A fixed-duration venetoclax (Ven)-based regimen is considered a standard of care (SOC) option for patients with frontline and relapsed/refractory (R/R) chronic lymphocytic leukemia (CLL). With Ven-based regimens now considered SOC, it’s more likely that patients will progress after Ven exposure, necessitating further CLL-directed therapy. However, data are limited on Ven retreatment. A study that was presented at the 62nd ASH Annual Meeting & Exposition assessed whether Ven retreatment was an acceptable option for patients with CLL.
Patients with CLL treated with a Ven-based regimen (Ven1) who were then retreated with a second Ven-based regimen (Ven2) in a later line of therapy (LOT) were retrospectively reviewed. Data collection included demographics, prognostic disease characteristics, tumor lysis syndrome (TLS) risk and incidence, clinical response, and reasons for treatment discontinuation. The main outcome was investigator-assessed overall response rate (ORR; including complete response [CR], partial response [PR], stable disease [SD], and progression of disease [PD]).
Twenty-five patients underwent Ven retreatment. The median prior LOT was two (range, 0-10 LOT); 12% of patients were treatment-naïve, and 60% had prior exposure to a Bruton’s tyrosine kinase inhibitor. Most patients had at least one high-risk prognostic marker, including del(17p) (39%), TP53 mutation (27%), complex karyotype ≥5 abnormalities (30%), and unmutated immunoglobulin heavy chain variable (84%).
For Ven1, the median duration of exposure was 15 months, and the ORR was 88% (CR, 48%; PR, 40%). Minimal residual disease (MRD) assessments were performed in 10 patients, of whom eight achieved undetectable MRD. The most common reasons for Ven1 discontinuation were toxicity (28%), completion of planned therapy (24%), physician/patient preference (24%), other (12%), allogeneic hematopoietic cell transplantation (4%), and cost (4%).
The median time between Ven1 and the start of Ven2 was 8.7 months; most patients did not receive another LOT in between Ven therapies (88%). Patients initiated Ven2 either due to disease progression (87.5%) or MRD-positive relapse (12.5%). TLS only occurred in 4.5% of patients during Ven2. The most common Ven2 regimen was monotherapy (52%).
At the time of data analysis, response assessments for Ven2 were available for 18 patients. ORR was 72.2% (CR, n=4; PR, n=9; SD, n=4; and PD, n=1). The median time from Ven2 to progression or last follow-up was eight months, and median progression-free survival (PFS) was not reached, but estimated 12-month PFS was 69.1%. Patients with a CR to Ven2, compared with those with PR or SD, had a median follow-up time of 14.5 months versus seven months, respectively.
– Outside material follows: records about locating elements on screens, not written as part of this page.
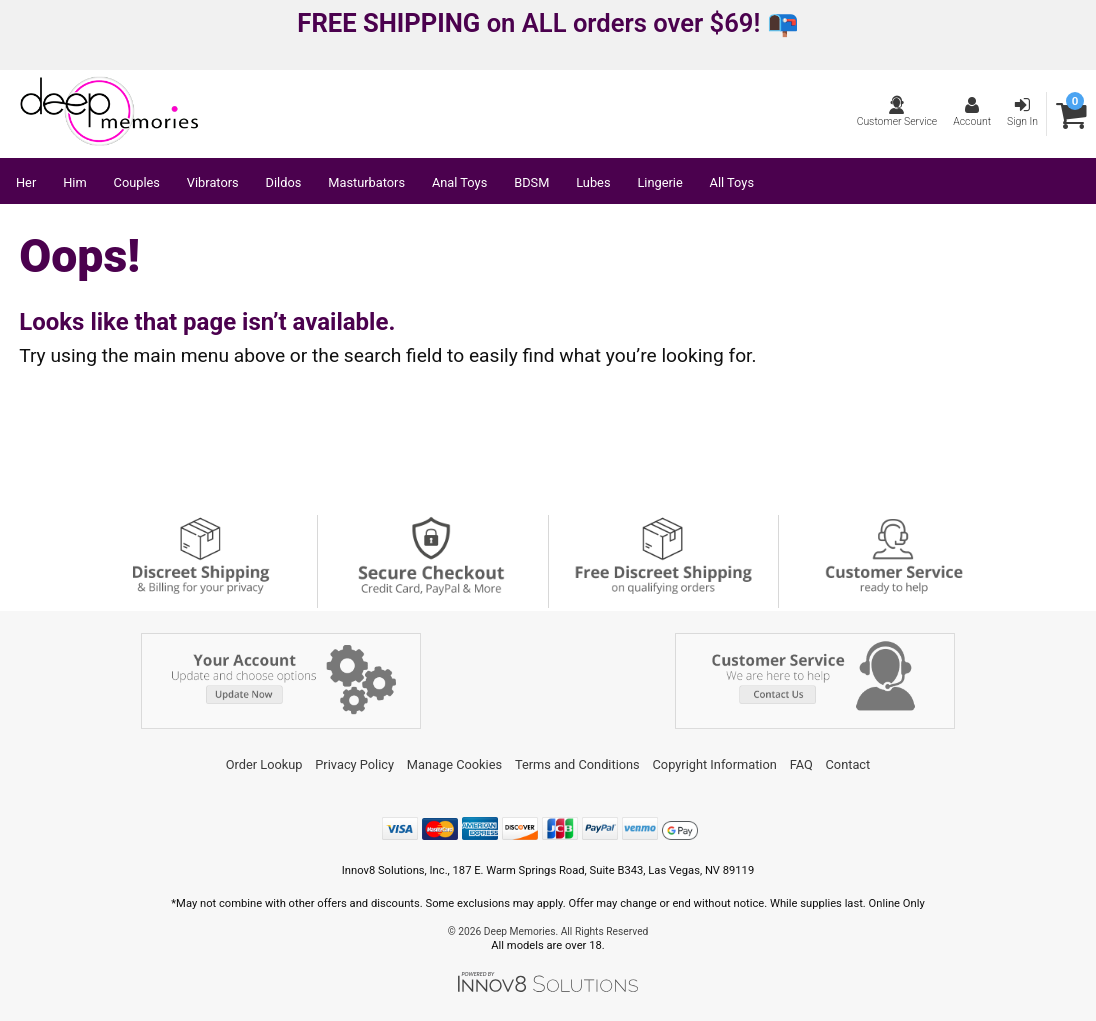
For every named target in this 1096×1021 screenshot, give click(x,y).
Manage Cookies (454, 764)
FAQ (801, 764)
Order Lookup (264, 764)
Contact (848, 764)
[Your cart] (1071, 114)
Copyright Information (715, 764)
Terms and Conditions (577, 764)
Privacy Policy (354, 764)
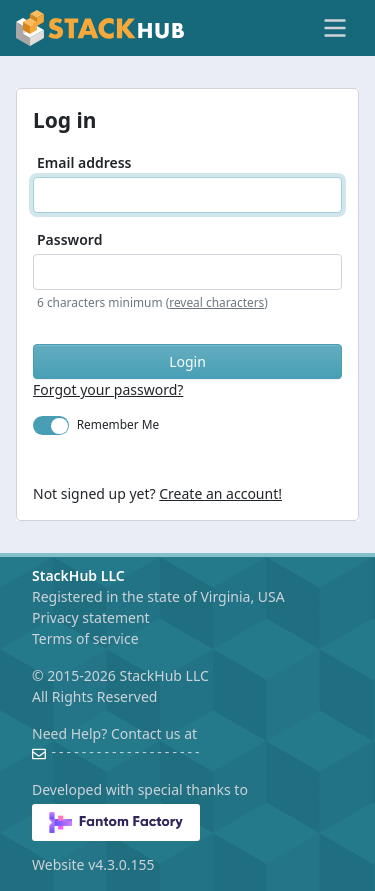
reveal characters (216, 302)
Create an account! (220, 493)
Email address (84, 162)
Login (187, 361)
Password (69, 239)
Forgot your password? (108, 389)
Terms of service (85, 638)
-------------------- (125, 753)
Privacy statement (91, 617)
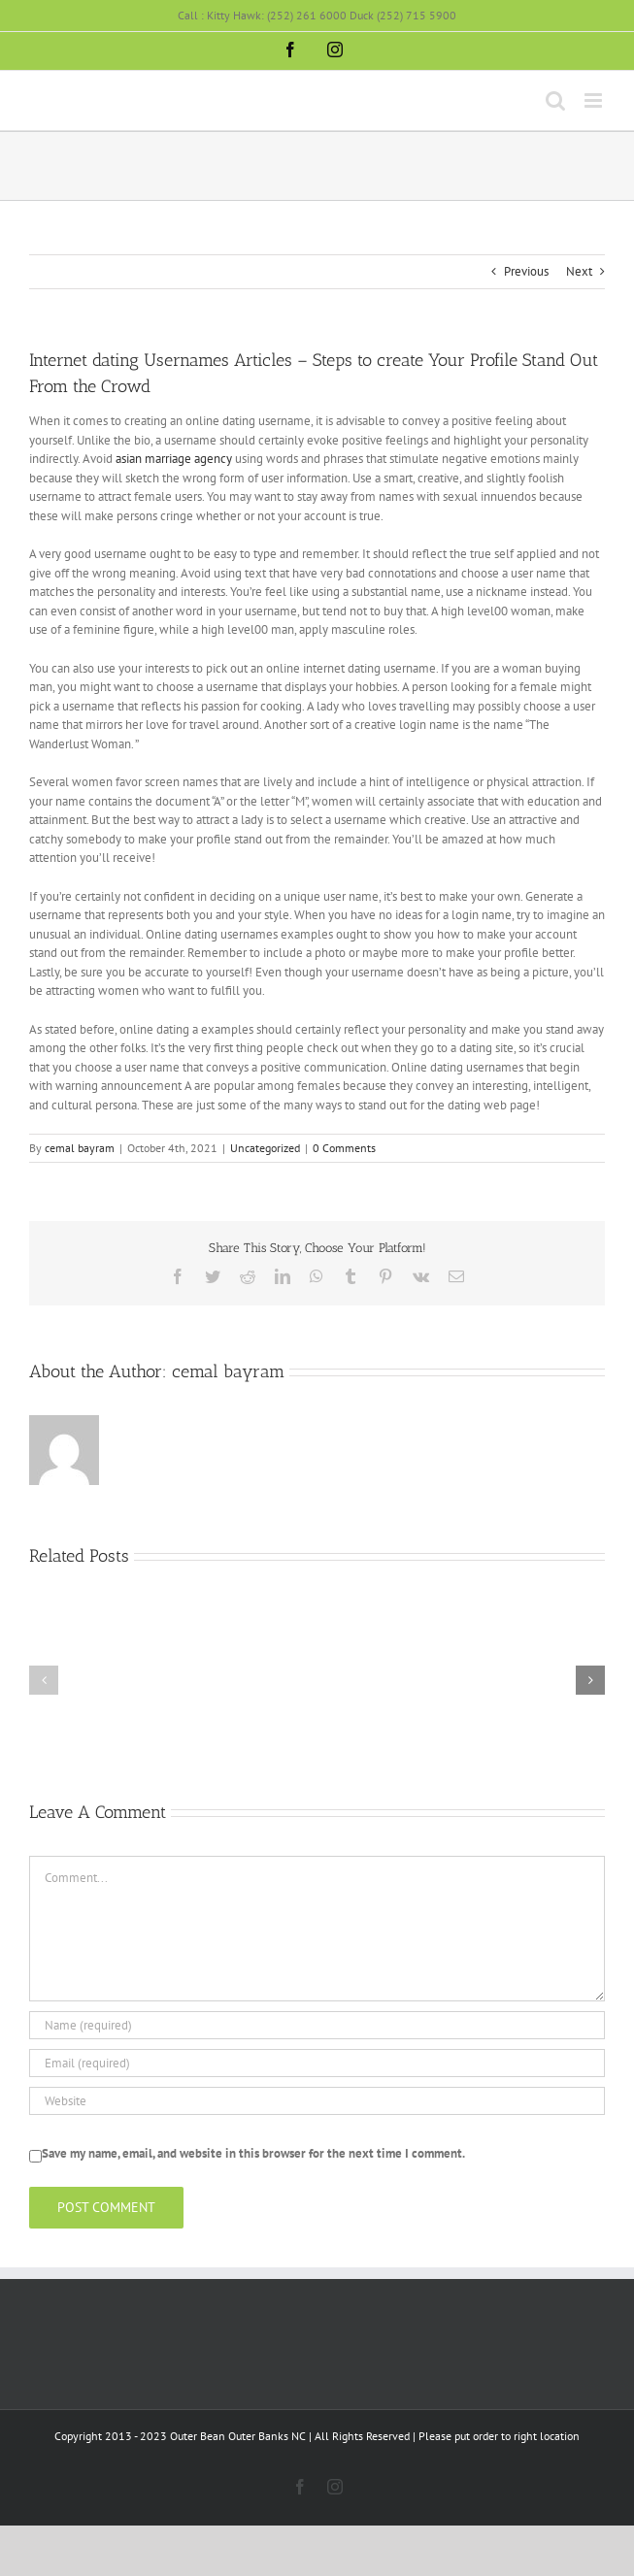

Of the 25 patients who received Ven retreatment, 68% were still on it at the time of analysis. Among those who discontinued Ven2 (32%), the reasons were CLL progression (n=4), completion of planned therapy (n=1), unrelated death (n=1), and physician/patient preference (n=1).
“The high ORR in this [patient] population (median, two prior therapies) suggests that retreatment is a promising strategy and should be considered in treatment sequencing algorithms,” the study authors concluded.